Source records:
----------------------------------------
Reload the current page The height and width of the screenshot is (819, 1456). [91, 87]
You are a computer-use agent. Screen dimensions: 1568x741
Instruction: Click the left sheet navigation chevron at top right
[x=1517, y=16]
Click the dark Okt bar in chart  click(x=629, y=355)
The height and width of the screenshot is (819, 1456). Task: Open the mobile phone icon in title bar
----------------------------------------
_THE TASK_. Repeat, without change, each line of the data above from the one that contains "Instruction: Click the" through the final line, counting both.

_ANSWER TO THIS PROBLEM_.
Instruction: Click the left sheet navigation chevron at top right
[x=1517, y=16]
Click the dark Okt bar in chart  click(x=629, y=355)
The height and width of the screenshot is (819, 1456). Task: Open the mobile phone icon in title bar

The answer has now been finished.